CSI ? Pn $ p — DECRQM

Otty answers DECRQM for both ANSI modes (CSI Pn $ p) and DEC private modes (CSI ? Pn $ p), replying with DECRPM CSI ? Pn ; state $ y. The state follows the DEC convention: 1 = set, 2 = reset (supported but currently off), 4 = not recognized. Every private mode listed in the table above reports a truthful set/reset state; any mode Otty doesn't implement replies 4 rather than pretending to support it. The one nuance is ?2026: the live synchronized-output state lives inside the parser and isn't queryable, so Otty always answers 2 (reset) — which is exactly what nvim, zellij, and Ghostty probe for to decide whether to emit BSU/ESU.

CSI ? 2026 h/l — Synchronized Output

Between BSU and ESU, Otty buffers all output and paints it in a single frame, so a full-screen redraw never tears or flickers. A short safety timeout flushes the buffer if a program enables synchronized output and then dies without sending ESU, so a crash can't freeze the pane.

CSI > q — XTVERSION

Otty replies with DCS > | otty(<version>) ST, where <version> is the build version. Programs that recognize the otty( prefix can gate features on it.

Selective erase & character protection — DECSCA / DECSED / DECSEL

Otty implements the VT220 character-protection family:

  • DECSCA (CSI <n> " q) marks subsequently written cells as protected (n=1) or erasable (n=0/2).
  • DECSED (CSI ? <n> J) and DECSEL (CSI ? <n> K) erase only the erasable cells, leaving protected ones in place.

Protection is per-cell and independent of SGR (SGR 0 does not clear it; only DECSCA 0/2, DECSTR, or RIS do), and it is saved/restored with the cursor by DECSC / DECRC.

Support across terminals is uneven. xterm and Ghostty implement the family; Alacritty does not — it has no DECSCA and ignores the selective-erase private variants, so CSI ? 2 J finds nothing protectable and clears the screen like a plain erase. That gap is what motivated adding the family to Otty.

Notable gaps

DCS q … — Sixel

Not parsed. The underlying vte parser treats DCS hooks as no-ops and the Otty fork doesn't add a Sixel decoder. Modern equivalents (Kitty graphics) cover the same ground for new code; Sixel remains the only option for legacy tools (gnuplot, img2sixel, lsix).

DCS $ q … / DCS + q … — DECRQSS & XTGETTCAP

Not parsed. Both are DCS-framed queries (DECRQSS asks the terminal to echo back a current setting such as the active SGR or cursor style; XTGETTCAP asks for a terminfo capability), and vte doesn't dispatch DCS payloads. Programs that probe these — some tmux and vim builds, capability-sniffing scripts — get no reply and fall back to their defaults.

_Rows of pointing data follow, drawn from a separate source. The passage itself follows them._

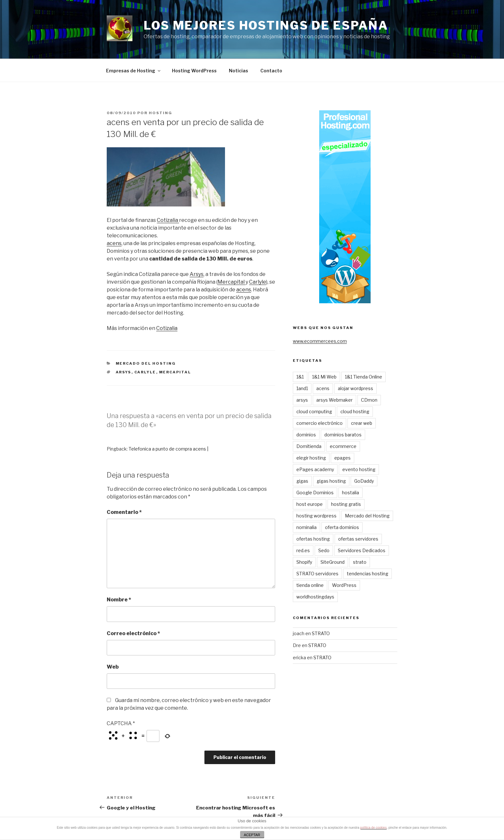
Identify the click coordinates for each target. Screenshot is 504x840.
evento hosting (359, 469)
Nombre (119, 600)
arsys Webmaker (334, 400)
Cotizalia (168, 220)
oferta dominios (342, 527)
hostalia (350, 492)
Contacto (271, 71)
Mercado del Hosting (146, 363)
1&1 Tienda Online (363, 377)
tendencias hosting (367, 574)
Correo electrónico (133, 633)
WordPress (344, 585)
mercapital (175, 372)
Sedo (324, 550)
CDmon (369, 400)
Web (112, 667)
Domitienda (309, 446)
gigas (302, 481)
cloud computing (314, 412)
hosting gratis (346, 504)
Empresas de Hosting (133, 71)
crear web (362, 423)
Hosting (160, 113)
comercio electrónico (320, 423)
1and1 (302, 388)
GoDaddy (364, 481)
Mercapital (232, 282)
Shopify (304, 562)
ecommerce (343, 446)
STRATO (321, 633)
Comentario (124, 512)
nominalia (306, 527)
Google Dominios (315, 492)
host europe (309, 504)
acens (114, 243)
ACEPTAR (252, 835)
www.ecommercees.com (320, 341)
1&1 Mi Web (324, 377)
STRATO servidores (318, 574)
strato (360, 562)
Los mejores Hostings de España (266, 25)
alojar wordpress (356, 388)
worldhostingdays (315, 597)
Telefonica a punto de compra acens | (168, 449)
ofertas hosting (313, 539)
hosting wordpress (317, 516)
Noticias (238, 71)
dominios (306, 435)
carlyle (145, 372)
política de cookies (374, 827)
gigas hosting (331, 481)
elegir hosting (311, 458)
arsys (124, 372)
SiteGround (332, 562)
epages (342, 458)
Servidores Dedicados (362, 550)
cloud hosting (355, 412)
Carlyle (257, 282)
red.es (303, 550)
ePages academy (315, 469)
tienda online (310, 585)
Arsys (196, 274)
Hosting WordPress (194, 71)
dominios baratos (343, 435)
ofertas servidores (358, 539)
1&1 (300, 377)
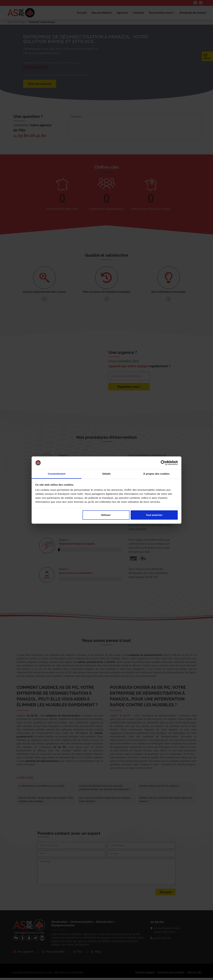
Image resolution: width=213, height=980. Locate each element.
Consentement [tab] (57, 474)
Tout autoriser (154, 515)
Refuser (106, 515)
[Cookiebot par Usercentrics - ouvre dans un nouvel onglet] (163, 463)
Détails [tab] (106, 474)
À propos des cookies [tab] (156, 474)
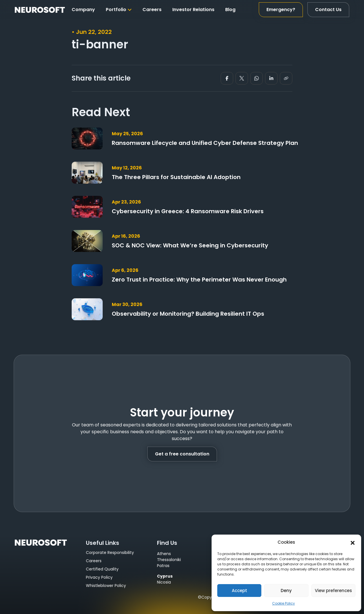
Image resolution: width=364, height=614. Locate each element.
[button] (353, 542)
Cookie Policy (284, 603)
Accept (239, 590)
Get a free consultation (182, 454)
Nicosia (164, 582)
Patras (163, 566)
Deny (286, 590)
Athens (164, 554)
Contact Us (328, 9)
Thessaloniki (169, 560)
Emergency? (281, 9)
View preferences (333, 590)
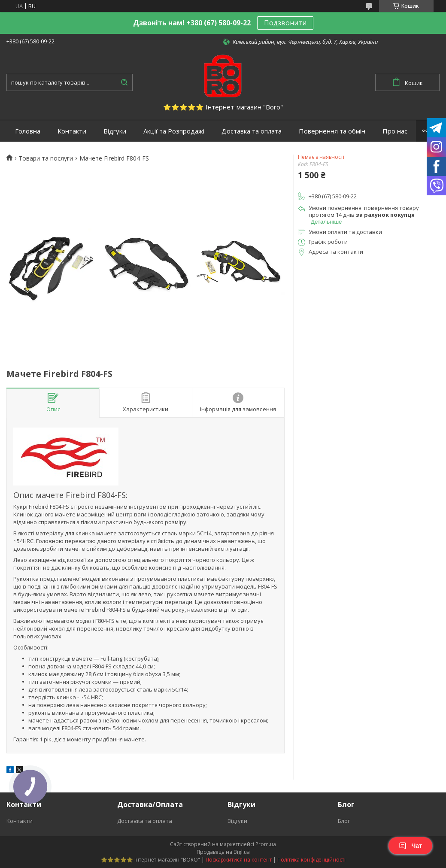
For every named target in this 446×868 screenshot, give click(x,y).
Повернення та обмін (332, 131)
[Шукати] (124, 82)
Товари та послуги (46, 158)
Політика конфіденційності (311, 859)
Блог (344, 821)
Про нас (395, 131)
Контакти (72, 131)
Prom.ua (266, 844)
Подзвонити (285, 23)
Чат (410, 846)
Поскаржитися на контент (239, 859)
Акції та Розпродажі (174, 131)
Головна (27, 131)
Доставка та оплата (252, 131)
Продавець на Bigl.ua (223, 852)
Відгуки (115, 131)
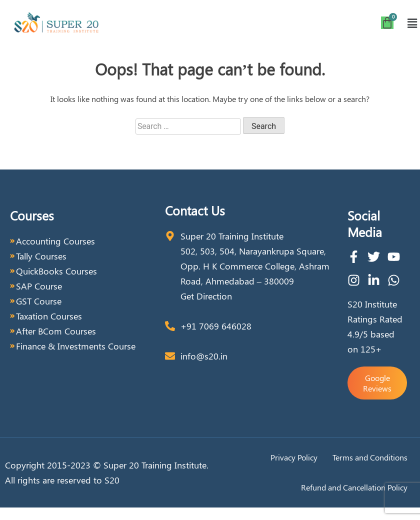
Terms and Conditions (370, 457)
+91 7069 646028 (216, 326)
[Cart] (387, 22)
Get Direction (206, 296)
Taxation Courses (49, 316)
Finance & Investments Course (76, 346)
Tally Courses (41, 256)
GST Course (38, 301)
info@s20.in (204, 356)
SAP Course (39, 286)
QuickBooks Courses (56, 271)
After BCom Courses (56, 331)
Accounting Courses (56, 241)
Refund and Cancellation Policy (354, 487)
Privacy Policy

?2048 — In-band resize notifications

Not implemented. Programs that opt in expect a CSI 48 ; … t report on every resize instead of relying on SIGWINCH. Otty ignores the DECSET and the program falls back to SIGWINCH, which works on macOS.

?1016 — SGR-Pixel mouse

Not implemented. vte doesn't recognize mode 1016, so Otty reports mouse events in cell coordinates via SGR mode (?1006) instead of pixel coordinates. Apps that request pixel precision degrade gracefully to cell precision.

OSC 633 — VSCode shell integration

Not parsed. VSCode's integrated-terminal scripts emit OSC 633 in parallel to OSC 133. Otty users running Set-PSReadLineOption-style integrations see the bracketed escapes echoed to the screen.

OSC 1337 single-segment File=

Only the multipart form is parsed. The single-segment form (OSC 1337 ; File=<base64-attrs>:<base64-data> ST) — the default emitted by imgcat and most shell scripts — is dropped. Larger images that don't fit in one OSC payload work; the common small case doesn't.

OSC 88 — Terminal Resume Protocol

Experimental and Otty-specific. The handshake is wired up — Otty parses arm / clear / query and answers query with OSC 88 ; supported ; v=1 ST — but persisting a pane's resume spec and replaying it end-to-end is still in progress. No other terminal implements OSC 88. See OSC 88 and github.com/Otty-sh/osc-88.